The unnamed public pension plan has committed €37m, enabling the manager to achieve its fourth closing of the fund.
The commitment reflects a willingness on the part of some US investors to forego capital growth in favour of predictable returns, according to Andrew Jones, global head of infrastructure debt at AMP Capital.
He said: "When they think of allocating, US investors tend to have a private-equity mindset focused on higher risk and return, but we've seen a shift over the past four-to-six months."
At least two more US pension schemes are currently carrying out due diligence on the fund, which invests in the subordinated debt of infrastructure assets in mature markets in Europe, the US and Australia.
The fund has attracted commitments from 21 institutional investors across Japan, US, UK, Australia and Hong Kong.
It has completed its fourth investments or the fund, arranging a £50m subordinated debt facility for UK airport operator BAA.
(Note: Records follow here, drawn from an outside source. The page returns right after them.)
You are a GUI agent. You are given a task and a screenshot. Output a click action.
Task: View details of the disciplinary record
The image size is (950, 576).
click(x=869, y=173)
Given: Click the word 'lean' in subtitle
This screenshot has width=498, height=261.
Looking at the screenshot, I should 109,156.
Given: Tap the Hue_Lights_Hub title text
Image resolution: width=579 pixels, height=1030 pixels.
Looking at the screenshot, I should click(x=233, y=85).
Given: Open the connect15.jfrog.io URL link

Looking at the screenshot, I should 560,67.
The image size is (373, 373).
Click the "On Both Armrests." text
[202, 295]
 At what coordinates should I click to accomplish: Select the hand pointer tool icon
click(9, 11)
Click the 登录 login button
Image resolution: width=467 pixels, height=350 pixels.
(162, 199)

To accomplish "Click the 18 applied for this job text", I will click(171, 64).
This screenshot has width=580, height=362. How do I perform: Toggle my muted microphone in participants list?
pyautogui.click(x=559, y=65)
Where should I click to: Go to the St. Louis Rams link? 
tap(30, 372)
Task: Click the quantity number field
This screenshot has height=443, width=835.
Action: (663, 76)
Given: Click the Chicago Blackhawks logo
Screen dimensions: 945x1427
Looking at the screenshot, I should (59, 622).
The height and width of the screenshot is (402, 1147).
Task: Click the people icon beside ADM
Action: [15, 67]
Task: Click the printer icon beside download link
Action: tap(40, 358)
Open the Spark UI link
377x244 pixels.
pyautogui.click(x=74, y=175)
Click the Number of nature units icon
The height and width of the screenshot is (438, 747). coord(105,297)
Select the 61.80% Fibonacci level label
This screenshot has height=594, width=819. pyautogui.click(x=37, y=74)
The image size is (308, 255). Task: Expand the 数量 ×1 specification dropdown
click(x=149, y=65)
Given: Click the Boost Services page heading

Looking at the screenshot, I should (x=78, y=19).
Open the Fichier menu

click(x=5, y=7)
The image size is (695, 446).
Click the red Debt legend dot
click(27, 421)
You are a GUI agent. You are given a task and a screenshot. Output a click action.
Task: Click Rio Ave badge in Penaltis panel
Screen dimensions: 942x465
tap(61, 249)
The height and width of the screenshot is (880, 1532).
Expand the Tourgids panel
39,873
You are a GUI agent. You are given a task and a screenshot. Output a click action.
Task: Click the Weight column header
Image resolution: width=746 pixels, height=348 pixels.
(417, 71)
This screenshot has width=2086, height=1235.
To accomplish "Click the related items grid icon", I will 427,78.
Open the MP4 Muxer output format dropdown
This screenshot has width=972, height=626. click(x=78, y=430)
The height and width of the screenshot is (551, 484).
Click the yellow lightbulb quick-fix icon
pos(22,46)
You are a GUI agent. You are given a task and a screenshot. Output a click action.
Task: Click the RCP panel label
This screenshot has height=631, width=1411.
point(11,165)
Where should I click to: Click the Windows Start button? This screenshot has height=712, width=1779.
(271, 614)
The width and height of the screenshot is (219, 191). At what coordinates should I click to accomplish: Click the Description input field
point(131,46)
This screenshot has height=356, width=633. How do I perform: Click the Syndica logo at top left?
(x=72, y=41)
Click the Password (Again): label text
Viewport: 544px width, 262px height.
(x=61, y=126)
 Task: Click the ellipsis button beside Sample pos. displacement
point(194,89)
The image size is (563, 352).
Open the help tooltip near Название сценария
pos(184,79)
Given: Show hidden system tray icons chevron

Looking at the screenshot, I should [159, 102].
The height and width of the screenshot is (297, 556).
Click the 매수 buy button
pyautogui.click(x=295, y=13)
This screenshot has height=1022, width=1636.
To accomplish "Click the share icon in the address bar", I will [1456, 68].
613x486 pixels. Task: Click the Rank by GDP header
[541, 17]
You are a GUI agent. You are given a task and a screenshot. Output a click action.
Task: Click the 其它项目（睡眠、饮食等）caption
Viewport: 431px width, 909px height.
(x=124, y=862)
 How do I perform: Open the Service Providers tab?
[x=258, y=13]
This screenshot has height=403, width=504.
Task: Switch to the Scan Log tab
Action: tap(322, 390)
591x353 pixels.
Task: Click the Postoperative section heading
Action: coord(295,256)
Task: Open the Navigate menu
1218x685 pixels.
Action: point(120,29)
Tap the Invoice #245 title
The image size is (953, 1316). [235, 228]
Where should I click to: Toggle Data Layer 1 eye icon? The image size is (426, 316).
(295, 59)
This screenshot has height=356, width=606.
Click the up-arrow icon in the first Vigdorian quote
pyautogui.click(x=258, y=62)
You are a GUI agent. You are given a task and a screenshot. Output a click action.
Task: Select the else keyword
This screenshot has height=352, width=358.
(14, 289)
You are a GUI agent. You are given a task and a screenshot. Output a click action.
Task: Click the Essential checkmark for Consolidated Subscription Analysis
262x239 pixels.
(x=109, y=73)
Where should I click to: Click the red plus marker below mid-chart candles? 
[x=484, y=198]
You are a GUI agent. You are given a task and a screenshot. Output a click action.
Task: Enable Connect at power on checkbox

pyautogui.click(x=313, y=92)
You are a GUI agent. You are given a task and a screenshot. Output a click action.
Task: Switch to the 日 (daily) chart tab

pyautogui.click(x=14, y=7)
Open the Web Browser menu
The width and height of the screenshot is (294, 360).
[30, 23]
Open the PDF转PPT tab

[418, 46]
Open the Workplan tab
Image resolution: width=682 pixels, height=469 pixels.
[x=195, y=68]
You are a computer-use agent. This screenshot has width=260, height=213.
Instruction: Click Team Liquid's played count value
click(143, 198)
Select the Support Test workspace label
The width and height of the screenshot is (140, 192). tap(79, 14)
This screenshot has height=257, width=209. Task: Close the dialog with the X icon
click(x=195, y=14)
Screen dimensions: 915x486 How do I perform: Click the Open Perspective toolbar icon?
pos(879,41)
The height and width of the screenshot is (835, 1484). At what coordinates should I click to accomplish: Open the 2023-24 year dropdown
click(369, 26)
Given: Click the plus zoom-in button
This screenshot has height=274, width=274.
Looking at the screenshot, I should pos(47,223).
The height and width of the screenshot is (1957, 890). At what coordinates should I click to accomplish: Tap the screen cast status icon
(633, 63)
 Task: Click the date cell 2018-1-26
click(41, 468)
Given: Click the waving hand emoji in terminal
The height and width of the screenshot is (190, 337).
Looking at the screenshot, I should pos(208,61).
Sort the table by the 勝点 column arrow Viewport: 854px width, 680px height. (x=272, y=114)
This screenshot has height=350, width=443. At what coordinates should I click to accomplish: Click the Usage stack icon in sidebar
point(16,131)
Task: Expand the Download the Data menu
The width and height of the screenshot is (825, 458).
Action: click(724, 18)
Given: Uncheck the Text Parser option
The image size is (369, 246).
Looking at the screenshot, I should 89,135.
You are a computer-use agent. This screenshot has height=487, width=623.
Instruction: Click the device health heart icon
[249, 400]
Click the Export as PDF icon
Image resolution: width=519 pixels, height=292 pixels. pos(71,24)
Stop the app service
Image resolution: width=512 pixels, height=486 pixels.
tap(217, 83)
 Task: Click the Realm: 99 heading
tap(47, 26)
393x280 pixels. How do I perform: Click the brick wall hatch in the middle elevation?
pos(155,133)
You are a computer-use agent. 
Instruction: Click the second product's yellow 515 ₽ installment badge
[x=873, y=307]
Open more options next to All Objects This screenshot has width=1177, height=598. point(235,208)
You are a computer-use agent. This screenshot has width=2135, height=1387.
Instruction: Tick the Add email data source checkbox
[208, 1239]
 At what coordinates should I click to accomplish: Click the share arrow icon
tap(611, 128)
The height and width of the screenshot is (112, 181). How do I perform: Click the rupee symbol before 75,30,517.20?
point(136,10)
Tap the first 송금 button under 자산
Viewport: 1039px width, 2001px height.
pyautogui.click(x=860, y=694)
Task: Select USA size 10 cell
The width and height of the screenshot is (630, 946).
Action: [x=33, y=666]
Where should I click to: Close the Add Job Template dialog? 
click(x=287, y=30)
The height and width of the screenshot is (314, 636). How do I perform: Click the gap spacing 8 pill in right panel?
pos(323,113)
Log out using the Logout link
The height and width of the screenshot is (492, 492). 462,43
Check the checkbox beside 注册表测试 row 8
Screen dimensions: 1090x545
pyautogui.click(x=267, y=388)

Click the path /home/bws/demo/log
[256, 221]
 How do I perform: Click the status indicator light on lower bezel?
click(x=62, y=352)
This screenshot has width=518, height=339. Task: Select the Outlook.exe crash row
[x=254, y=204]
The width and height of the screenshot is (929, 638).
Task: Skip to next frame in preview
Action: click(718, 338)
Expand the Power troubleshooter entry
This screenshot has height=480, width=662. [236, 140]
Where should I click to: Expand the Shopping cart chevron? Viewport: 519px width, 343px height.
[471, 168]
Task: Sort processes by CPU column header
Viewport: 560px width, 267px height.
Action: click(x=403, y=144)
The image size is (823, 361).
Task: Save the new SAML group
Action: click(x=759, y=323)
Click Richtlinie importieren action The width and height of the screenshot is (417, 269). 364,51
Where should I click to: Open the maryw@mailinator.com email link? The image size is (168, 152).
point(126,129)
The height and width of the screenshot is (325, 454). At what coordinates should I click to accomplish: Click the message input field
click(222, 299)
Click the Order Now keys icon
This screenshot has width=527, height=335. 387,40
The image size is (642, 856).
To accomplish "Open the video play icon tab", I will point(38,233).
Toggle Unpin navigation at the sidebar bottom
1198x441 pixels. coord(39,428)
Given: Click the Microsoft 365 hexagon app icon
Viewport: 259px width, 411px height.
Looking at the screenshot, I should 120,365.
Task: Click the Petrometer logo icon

In separate news, the head of Colombia's recently formed National Infrastructure Agency this week urged UK capital-owners to invest in state-sponsored programme of public-private partnerships over the next two years.
The Colombian government claims annual investment in the programme will reach $7bn (€5.26bn) by 2014. It has already sent 25 contracts for the development of highways, two for railway concessions.
In a presentation promising "prosperidad para todos" - prosperity for all - agency head Luis Fernando Andrade Moreno anticipated a 100% increase in highways, a 50% increase in railways, a 50% increase in port capacity, and a 35% increase in airport passengers by 2014.
Andrade, who started in the job in January, also pointed to investment opportunities in the second construction phase of the $32m Baranquilla Airport development starting next year.
Institutional investors in Latin American real estate and infrastructure markets - notably Canadian pension schemes - have tended to favour Brazil and Chile. Yet despite continuing political and security risks in the Colombian market, the Economist Intelligence Unit forecasts Colombian GDP to expand by 4.4% this year, supported by resilient domestic demand, before climbing to 4.8% in 2013-2016.